Mr. A. W. Bairstow proposed the health of The Visitors, to which Dr. Forsyth replied:-

“He grieved that now-a-days he had to be content with looking up at the mountains instead of climbing them, as he used to do; but it was to him a great pleasure to spend an evening in the society of those who shared with him in so fine a degree that deep love for the moors and fells which had been evinced in the speeches to which he had listened.  He referred to the pleasures of memory, and how in the midst of one’s work in town the mental picture of some wind-swept expanse would flash through one’s mind, bringing with it a sweetness and freshness that put new life into one and strengthened one for the daily task.”

The Annual General Meeting was held at the Club Rooms on Tuesday, October 25th, 1904, when the Committee presented their 12th Annual Report.

The club now consists of 10 honorary and 77 ordinary members, being an increase of 6 ordinary members since the last Report.

During the year, seven general and ten committee meetings have been held.  Six lectures have been given, as follows:-

1903

November 11th. “Winter Mountaineering in 1888,” by Mrs. E. P. Jackson.
November 25th. “Cave-work in Derbyshire and Somersetshire,” by Mr. E. A. Baker.

1904

January 19th, “The Engadine,” by Mr. R. K. Parr.
January 26th. “Walks in the Bernese Oberland,” by Mr. Gilbert Middleton.
February 9th. “The Underground Waters of Ingleborough,” by Mr. A. R. Dwerryhouse.
March 8th. “Ascents of Rulten and other Peaks in Lofoten,” by Mr. W. Cecil Slingsby.

The attendance at all the lectures was good.  The Committee wish to acknowledge further gifts of books, also a name-plate generously provided by Mr. Chas.
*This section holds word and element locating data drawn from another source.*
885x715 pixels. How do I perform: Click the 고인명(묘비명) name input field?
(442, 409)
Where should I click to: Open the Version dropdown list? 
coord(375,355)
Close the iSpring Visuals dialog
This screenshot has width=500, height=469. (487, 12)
Scriven for the entrance door to the Club Rooms.  At the invitations of the Climbers’ Club and the Rucksack Club representatives of our Club attended their Annual Dinners and were cordially received.  Two Meets were held during the year: one in the spring, on April 30th, at Horton-in-Ribblesdale; and one in the autumn, on September 24th and 25th, at Brough in Westmorland.  Both meets were well attended.
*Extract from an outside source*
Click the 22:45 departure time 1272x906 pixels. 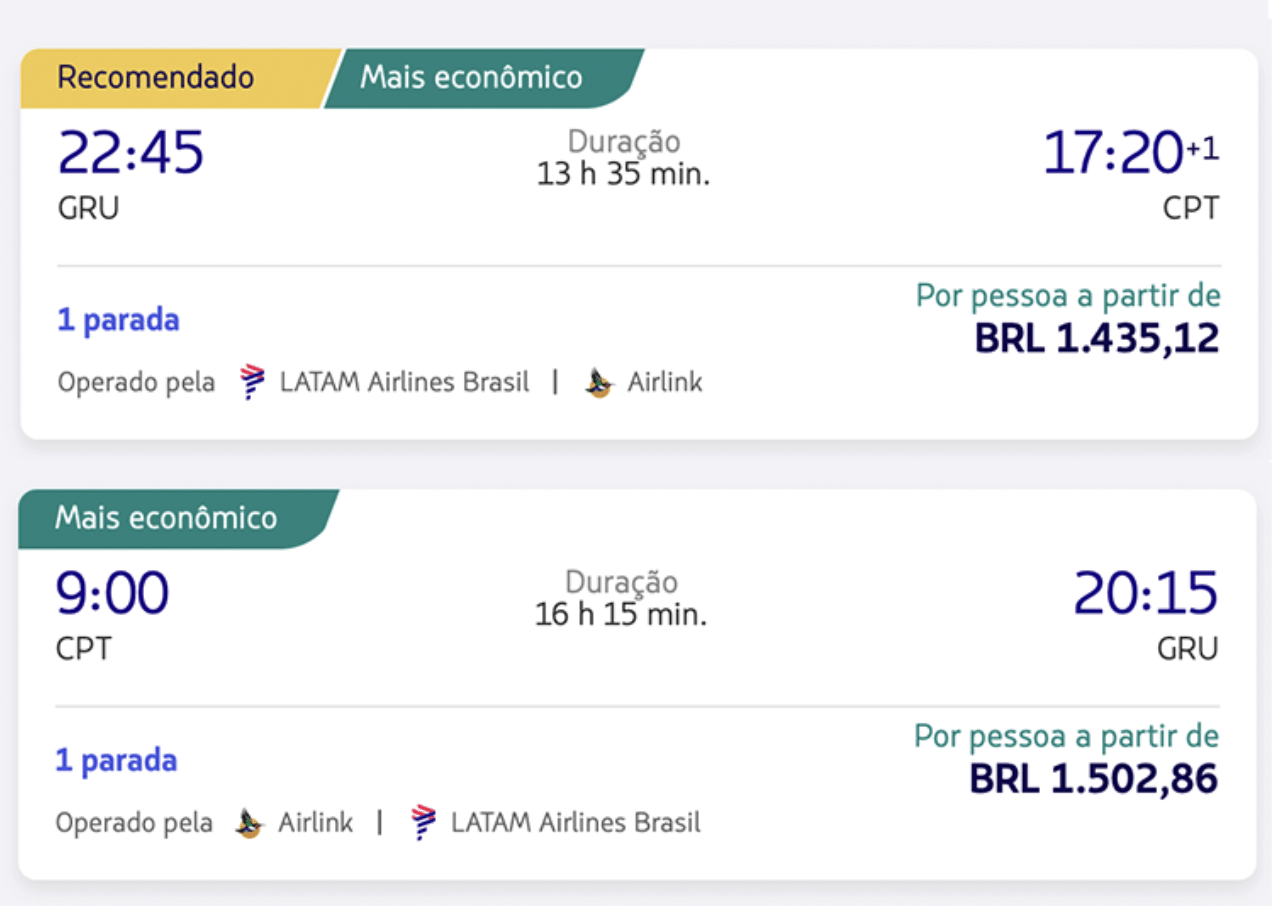(x=131, y=153)
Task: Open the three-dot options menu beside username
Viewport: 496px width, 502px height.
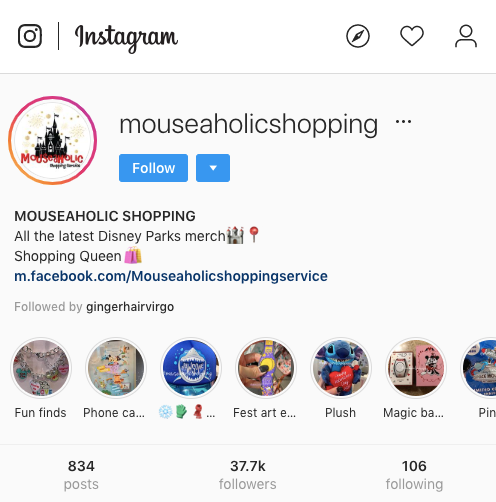Action: pyautogui.click(x=403, y=122)
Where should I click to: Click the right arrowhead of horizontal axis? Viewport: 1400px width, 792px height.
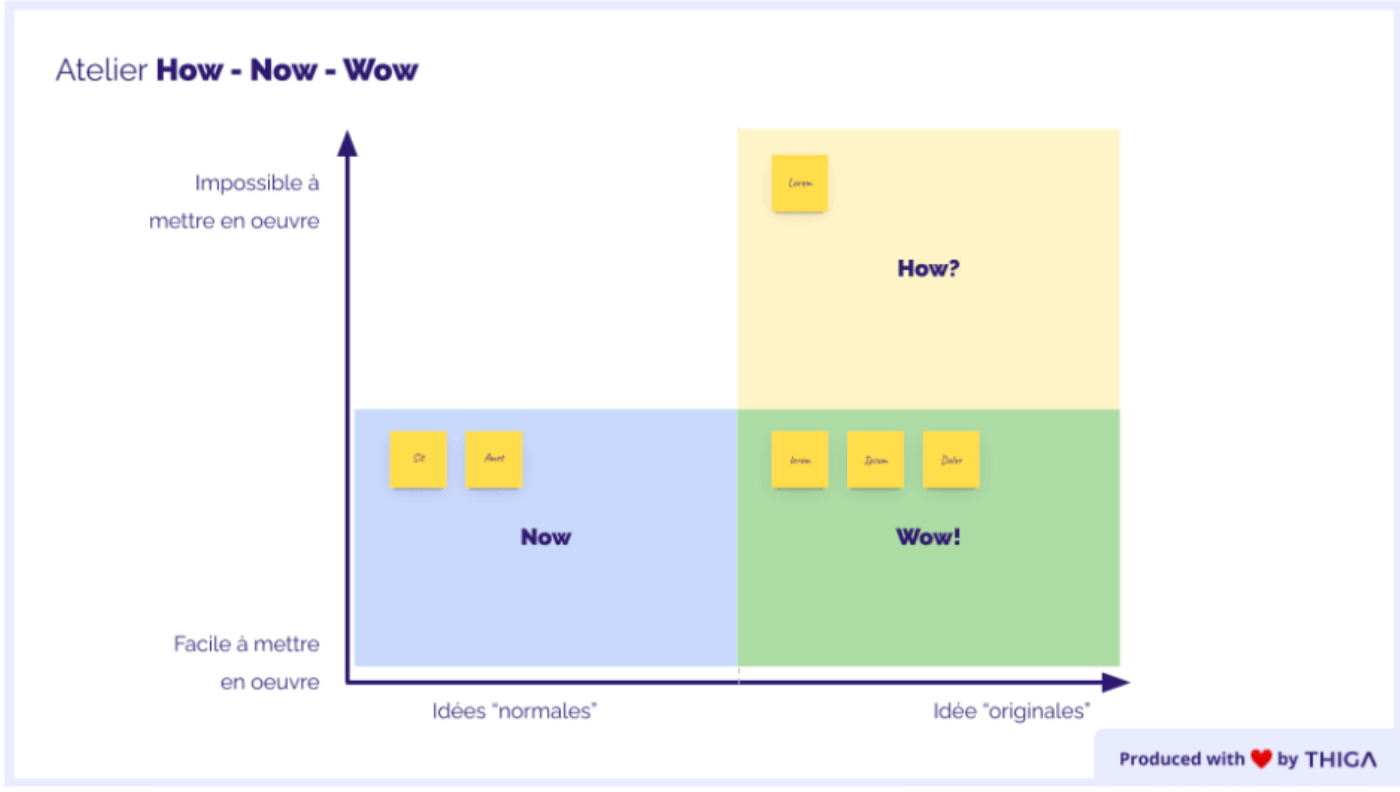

During the year first descents of two new pot-holes have been accomplished, and various members have been further afield climbing in Norway and the Lofoten Islands, Switzerland, Wales, and the English Lake District.
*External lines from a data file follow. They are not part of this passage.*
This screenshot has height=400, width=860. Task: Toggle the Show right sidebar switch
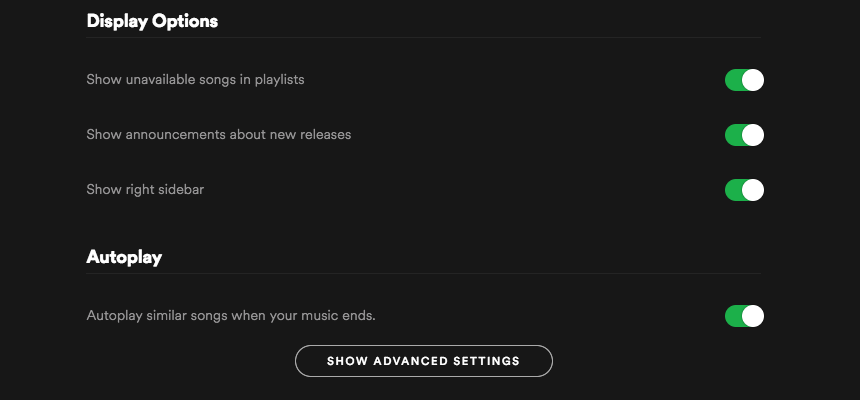coord(744,190)
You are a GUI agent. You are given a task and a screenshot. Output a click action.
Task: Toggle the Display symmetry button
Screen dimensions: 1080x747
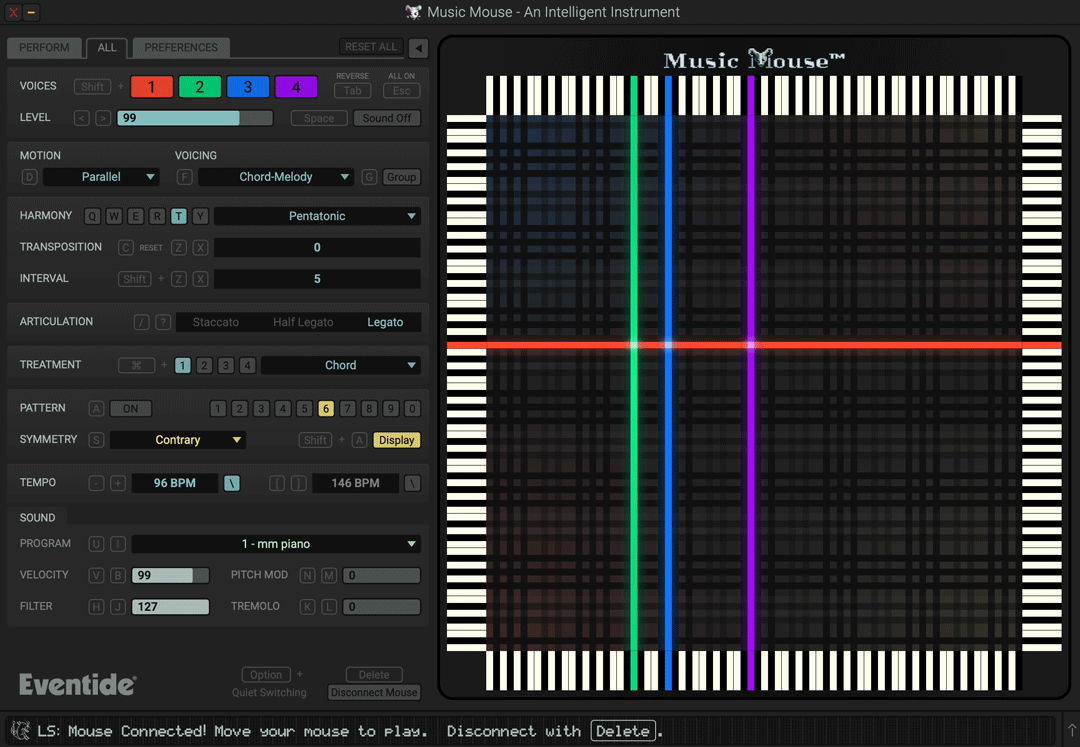[x=396, y=440]
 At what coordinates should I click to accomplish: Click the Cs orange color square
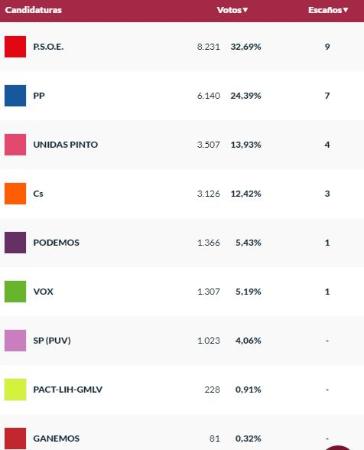(15, 194)
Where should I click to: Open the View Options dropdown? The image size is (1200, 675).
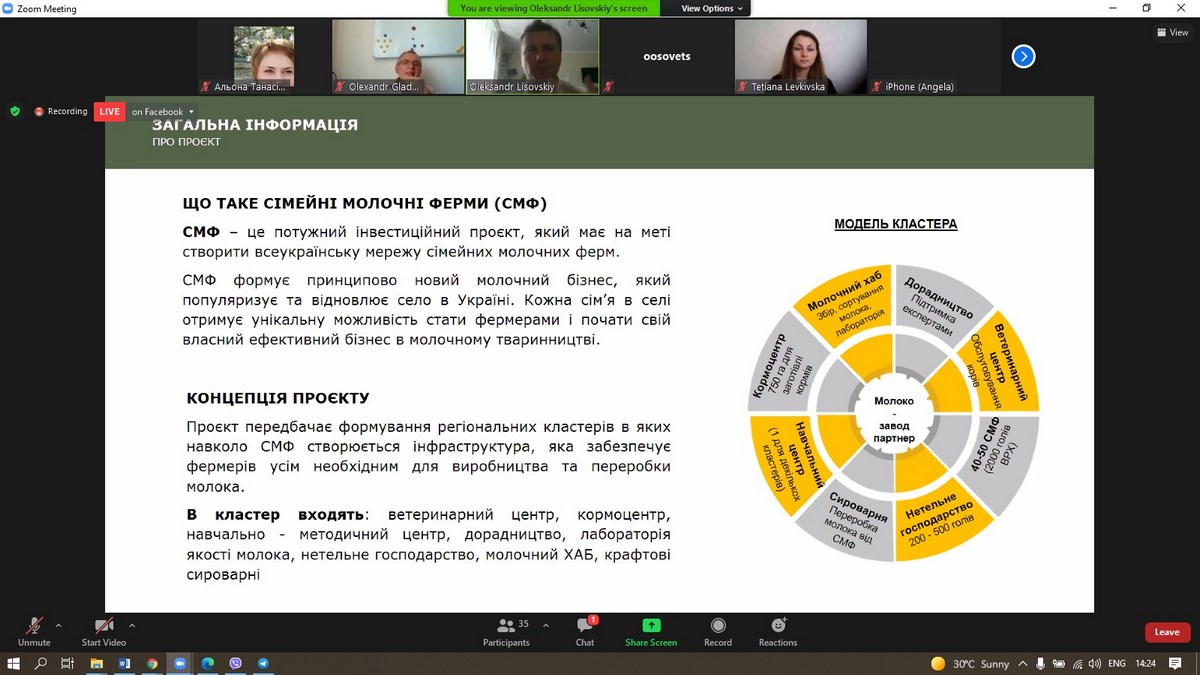[713, 8]
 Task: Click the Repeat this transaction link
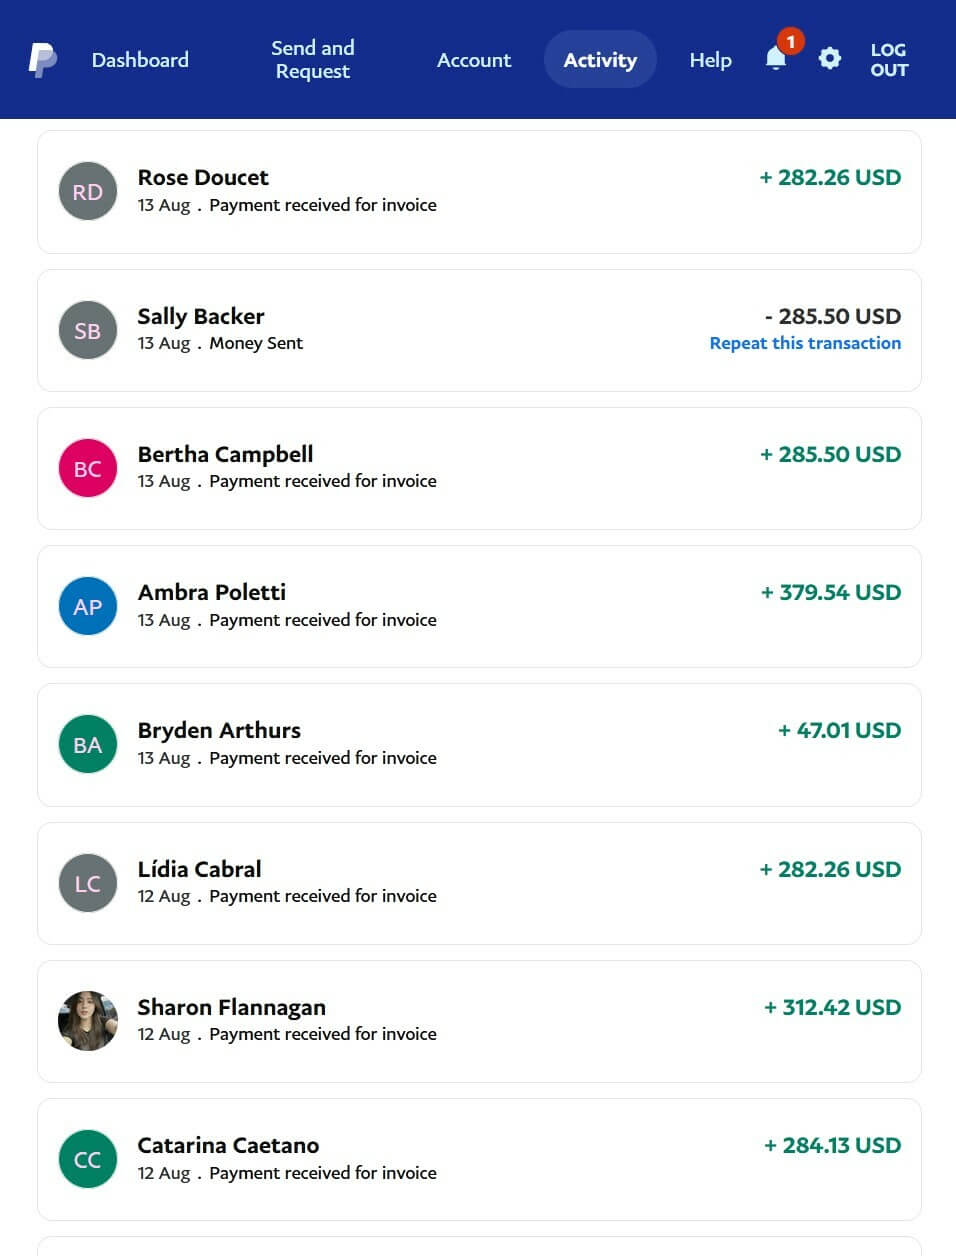point(805,343)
Two of the Rules were amended as follows:-

Rule VI.

The election of Members shall be in the hands of the Committee.  Every Candidate for admission shall be proposed and seconded by members of the Club, and his name shall be posted to every member of the Club at least seven days before his election.  A nomination paper stating the name of the candidate for election, together with his qualifications, address, and occupation, and signed by his proposer and seconder, to be submitted to the Committee prior to his election.  The election shall be by ballot, two black balls to exclude.

Rule VIII.

The Club year shall commence 1st November, the Annual General Meeting, of which not less than ten days notice in writing must be given to the members, being held upon the last Tuesday in October for the transaction of business and the election of officers for the ensuing year.  The proposer and seconder of any gentleman (other than a retiring member) as a member of the Committee or for any office in the Club, shall give notice thereof in writing to the Honorary Secretary at least seven days previous to the Annual General Meeting.  The election shall be by ballot.

New Members

The following New Members have been elected since the last issue:-

Benson, Claude E. 5, Elvaston Place, Queen’s Gate, London, W.C.
Hood, Leslie, 30, Guildford Street, Russel Square, London, W.C.
Hood, Noel L., Castlegate House, York.
Hood, W. Wells, Castlegate House, York.
Horsell, Frank, Hazlehurst, Park Villas, Roundhay, Leeds.
Hudson, G. Louis, 10, Blenheim Mount, Manningham, Bradford.
Lamb, Percy H., The Vicarage, Clapham, near Lancaster.
Porter, Dr. A. E., 3, Hollin Lane, Headingley, Leeds.
Taylor, Robert, 27, Cumberland Road, Headingley, Leeds.
Ullën, Erik, The University, Upsala, Sweden.
Unwin, S. Philip, Hall Royd, Shipley.
Watson, J. Falshaw, 15, Shaw Lane, Headingley, Leeds.
Wynne-Edwards, Rev. R., The Grammar School, Leeds.